When you want the job done right, hire a professional, and that's what Baron Byron Balazs does. As one of the blood-drinking Nobility, the Baron is hardly the sort of employer you would expect for a Vampire Hunter, but D agrees to act as his bodyguard in exchange for an obscene amount of money and the Baron's word that he won't dine on any humans during the long trip to Krauhausen. Furthermore, on their arrival there the good Baron wants D to dispose of Lord Vlad Balazs—his own father. He is truly his father's son, for at the same time Lord Vlad is retaining the services of a half dozen Hunters with promises of a king's ransom to the individual or group who does away with the young Baron. Joining the pair in their travels are the haughty Miska, a snobbish Noblewoman saved from the stake who also happens to be bound for Krauhausen, the adolescent acrobat team of Hugh and May, raised by a circus after vampires killed their parents, and, finally, the lovely Taki, formerly the assistant to the cruel trail magician Johann and currently fleeing from the same.

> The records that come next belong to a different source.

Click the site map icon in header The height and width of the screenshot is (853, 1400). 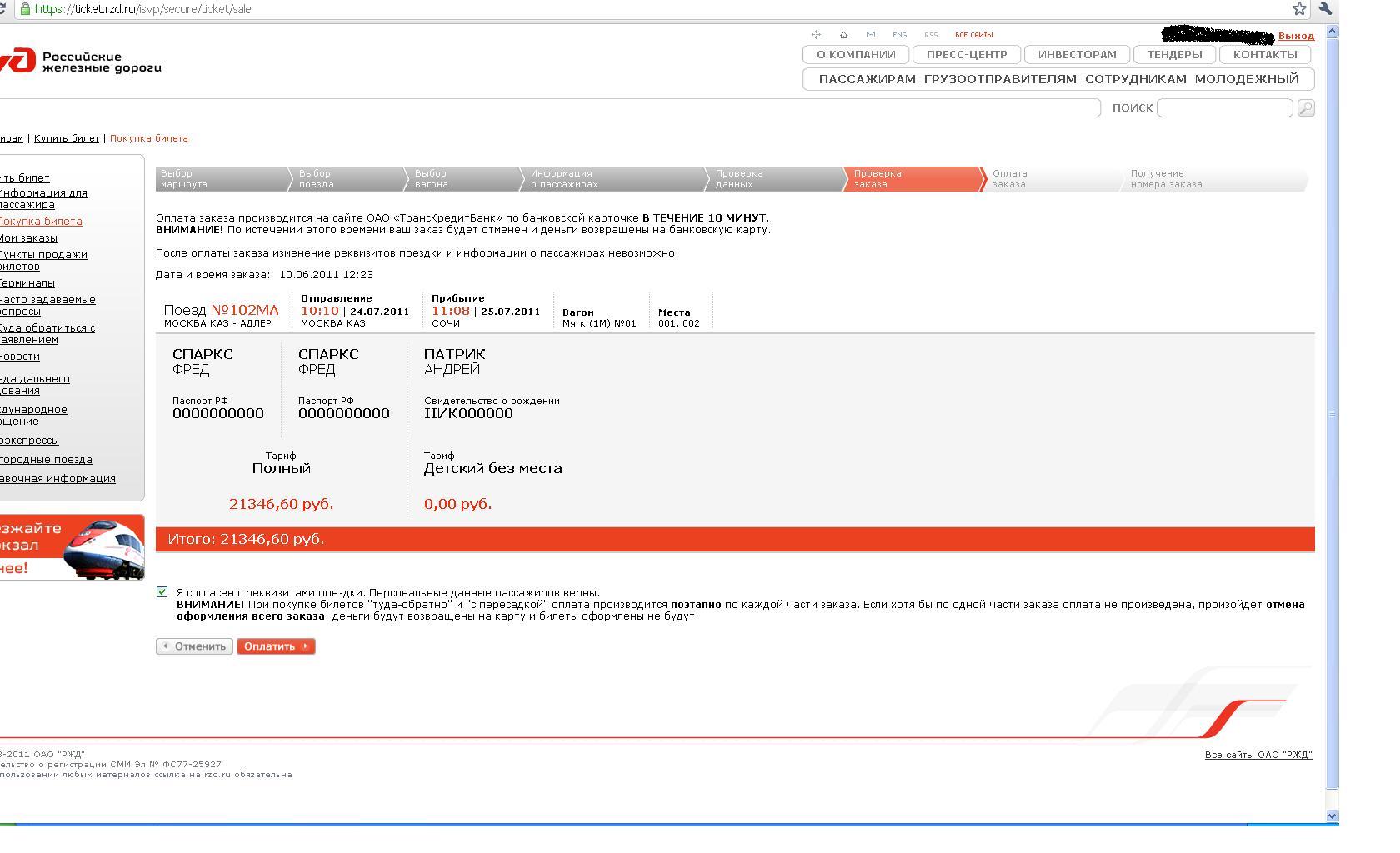tap(816, 35)
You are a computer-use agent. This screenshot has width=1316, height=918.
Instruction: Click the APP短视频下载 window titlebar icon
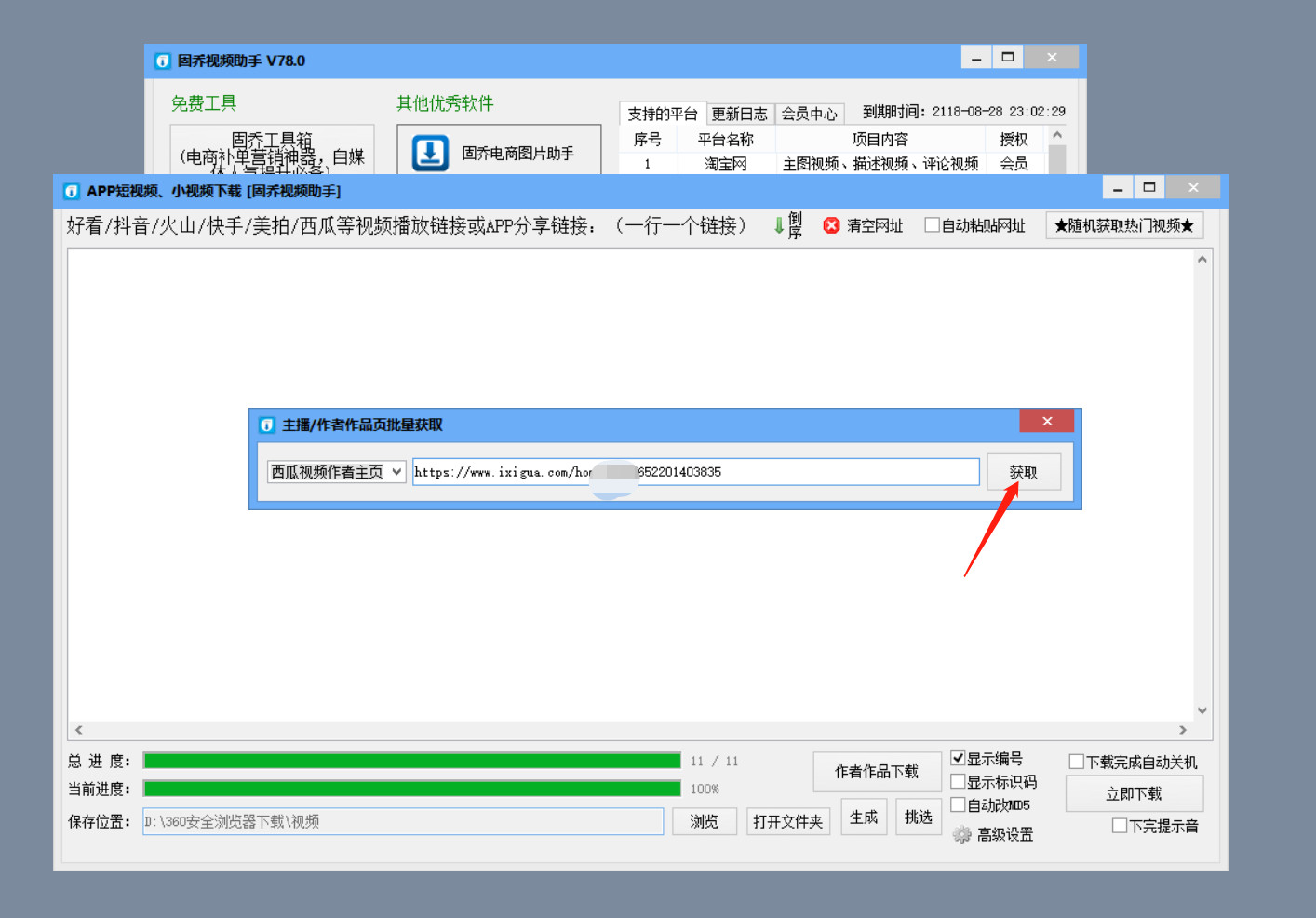coord(72,191)
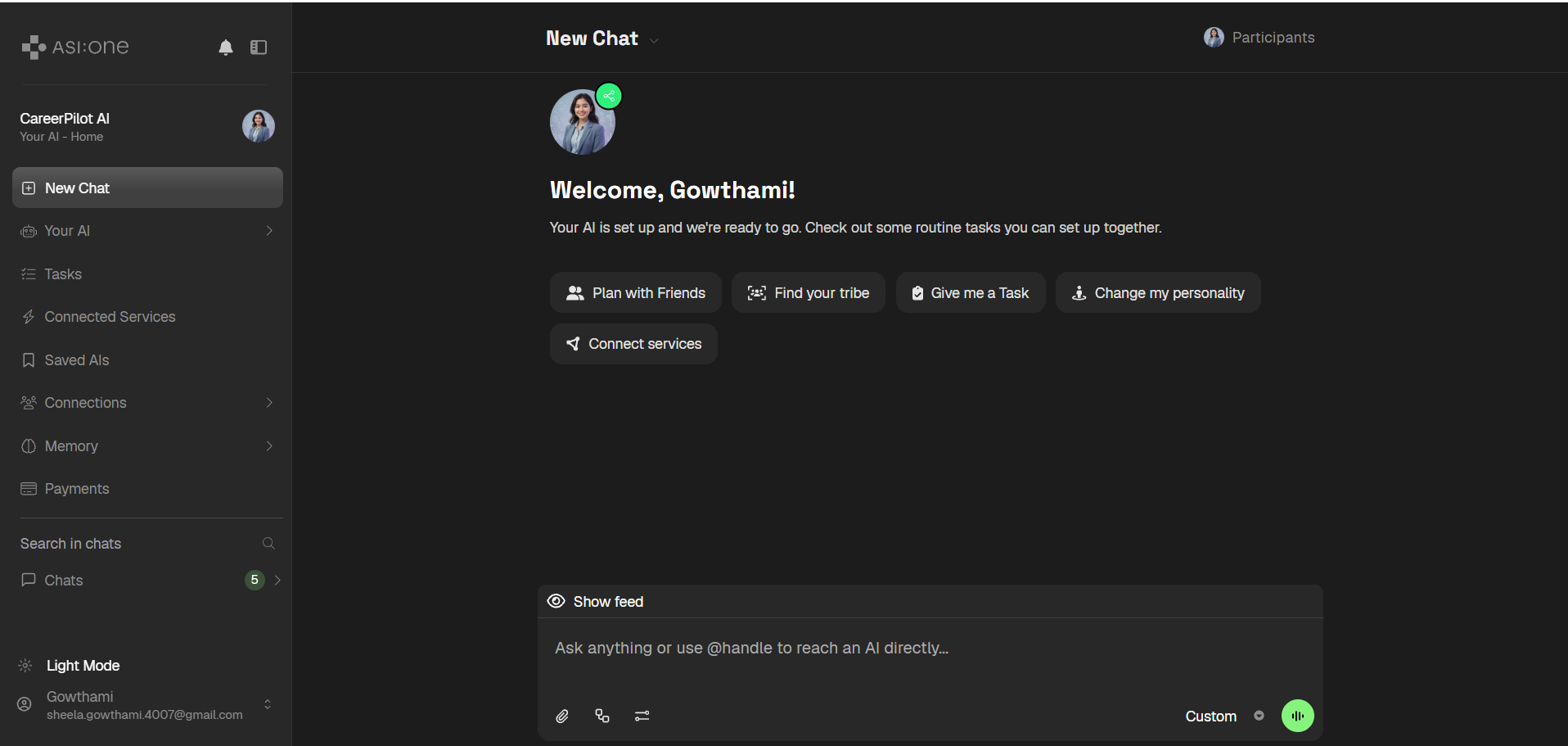Expand the Chats list chevron
The width and height of the screenshot is (1568, 746).
pos(278,581)
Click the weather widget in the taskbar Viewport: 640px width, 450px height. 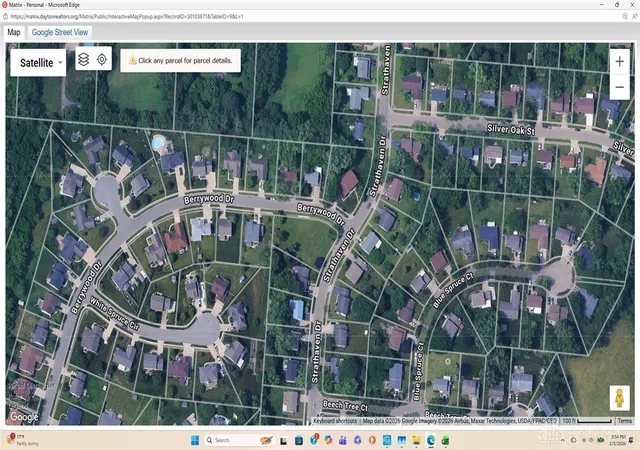[x=24, y=440]
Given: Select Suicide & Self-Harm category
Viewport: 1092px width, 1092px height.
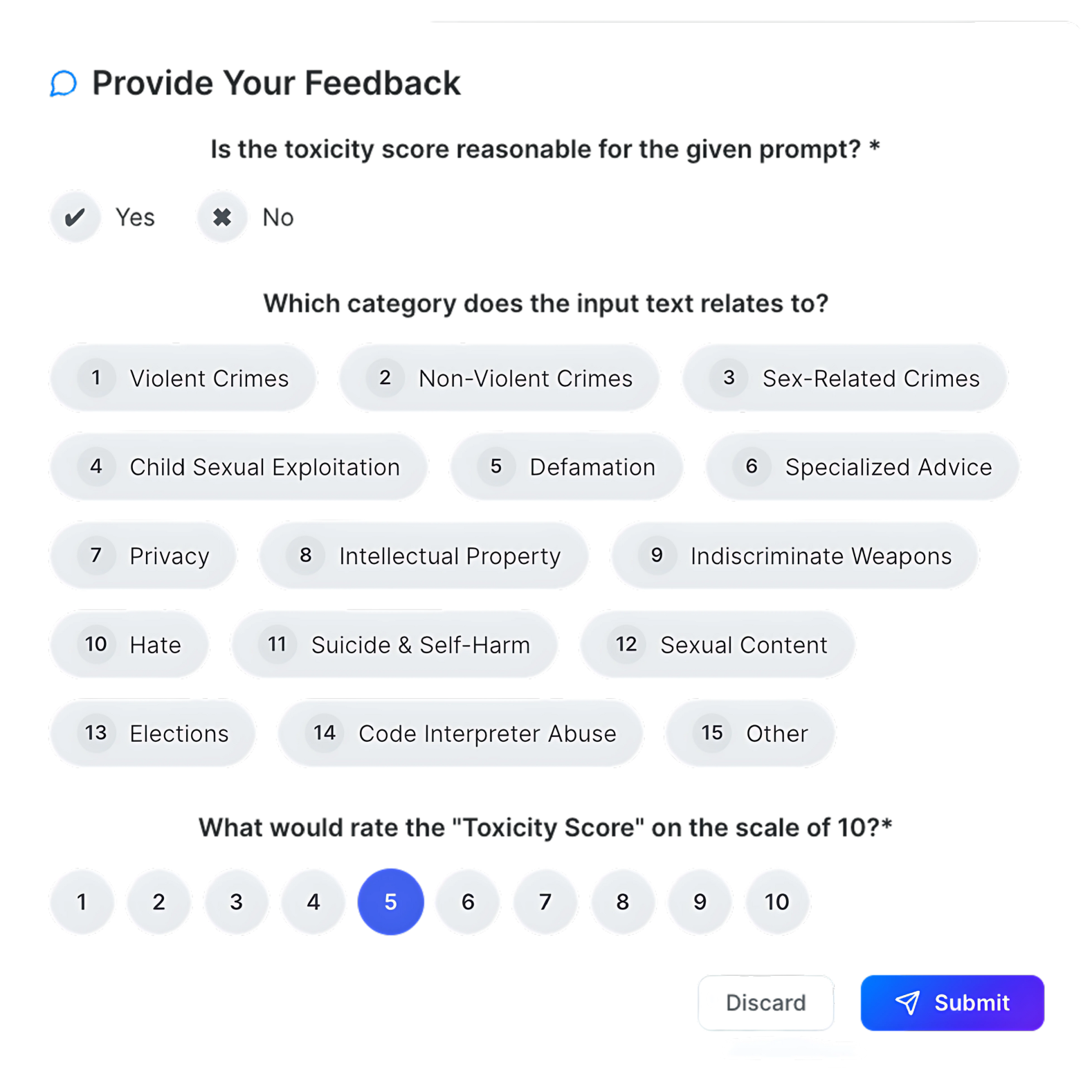Looking at the screenshot, I should pyautogui.click(x=394, y=644).
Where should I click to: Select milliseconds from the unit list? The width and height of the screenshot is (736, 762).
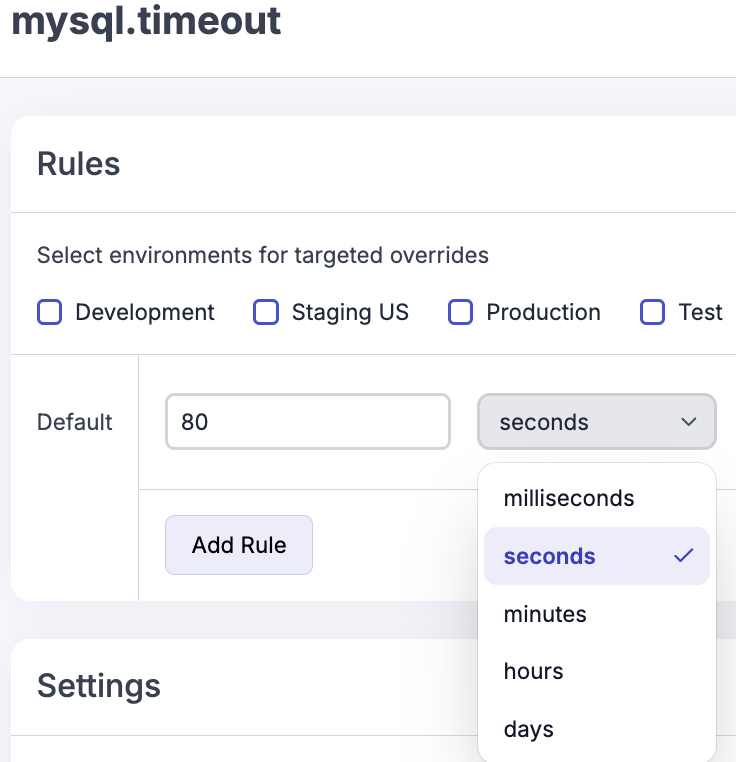pyautogui.click(x=568, y=498)
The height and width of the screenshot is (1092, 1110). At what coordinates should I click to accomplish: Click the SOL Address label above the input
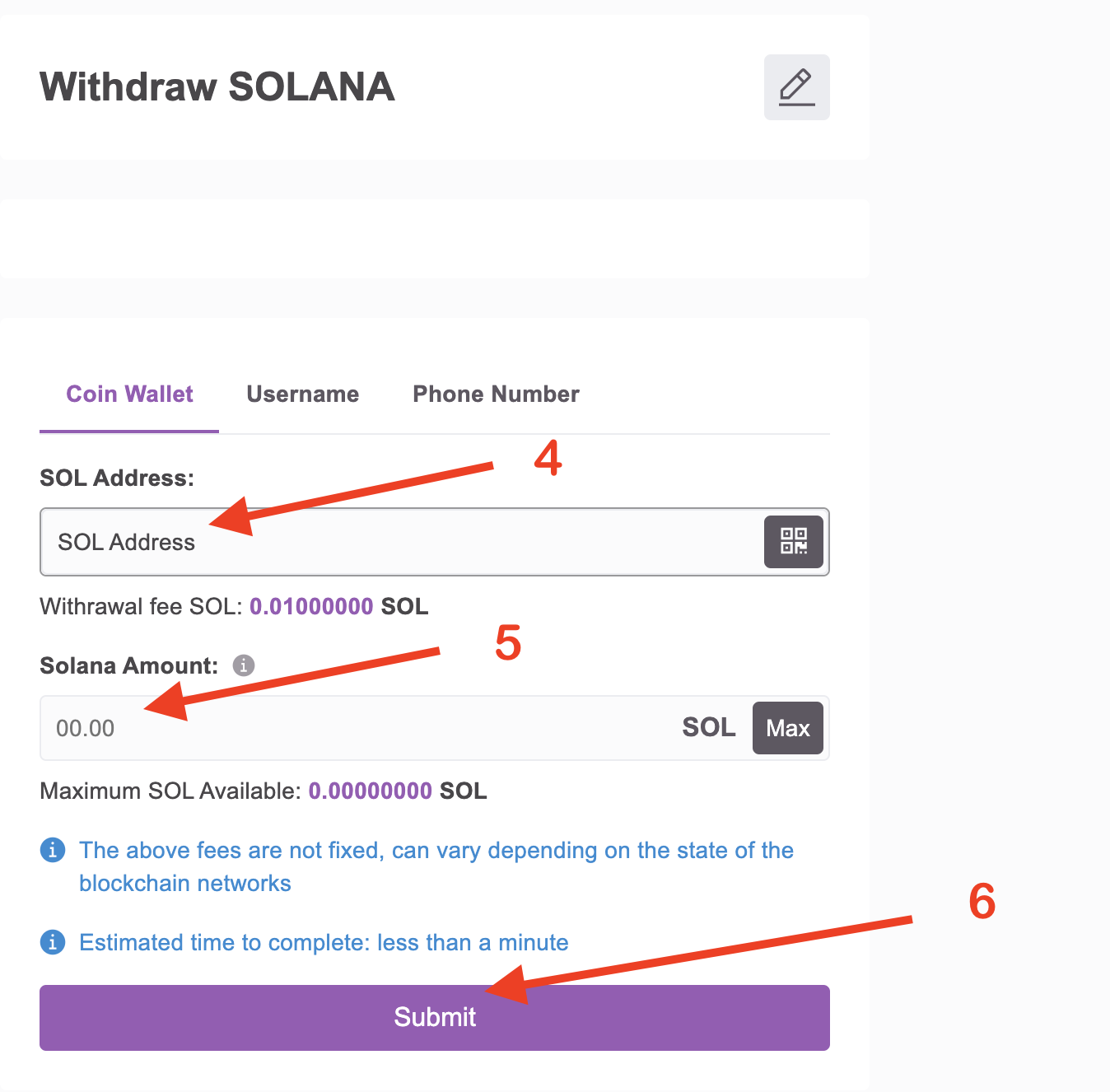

===Twin-Shadowed Knight===
Publication Details

Part One
|  | Japanese | English |
| Title | Vampire Hunter 10: D – Twin-Shadowed Knight 1 (吸血鬼ハンター10 D―双影の騎士 1, Banpaia Hantā 10: D – Sōei no Kishi 1) | Vampire Hunter D Volume 13: Twin-Shadowed Knight, Parts One and Two |
| Date | November 30, 1996 (Sonorama Bunko) January 7, 2008 (Sonorama Selection) | December 2, 2009 |
| ISBN | ISBN 4-257-76792-8 (Sonorama Bunko) ISBN 978-4-02-265514-1 (Sonorama Selection) | ISBN 1-59307-930-3 |
Part Two
|  | Japanese | English |
| Title | Vampire Hunter 10: D – Twin-Shadowed Knight 2 (吸血鬼ハンター10 D―双影の騎士 2, Banpaia Hantā 10: D – Sōei no Kishi 2) | Collected with Part One |
| Date | October 20, 1997 (Sonorama Bunko) January 7, 2008 (Sonorama Selection) |
| ISBN | ISBN 4-257-76818-5 (Sonorama Bunko) ISBN 978-4-02-265515-8 (Sonorama Selection) |

D – Twin-Shadowed Knight 1 begins with D slaying a vampire, who leaves the triumphant Hunter with the cryptic words, "Find Muma." Not sure exactly if "Muma" is a person, place, or thing, D travels to the village of Sedoc, where a huge misty crater is attracting the dead for hundreds of miles around. In the village he meets Mia, the lovely young daughter of a fortune-teller, who promptly retains his services. It seems that her mother has foreseen something terrible happening there, and being on her own deathbed, sent her daughter in her stead to try and prevent that catastrophe. But when they go to the newly formed crater to see what could prompt thousands of corpses to rise from their graves and throw themselves into that hole, things get really weird. The D that emerges from the mist brutally dispatches a vigilante group formed by the young men of the village, and begins to act quite unlike himself.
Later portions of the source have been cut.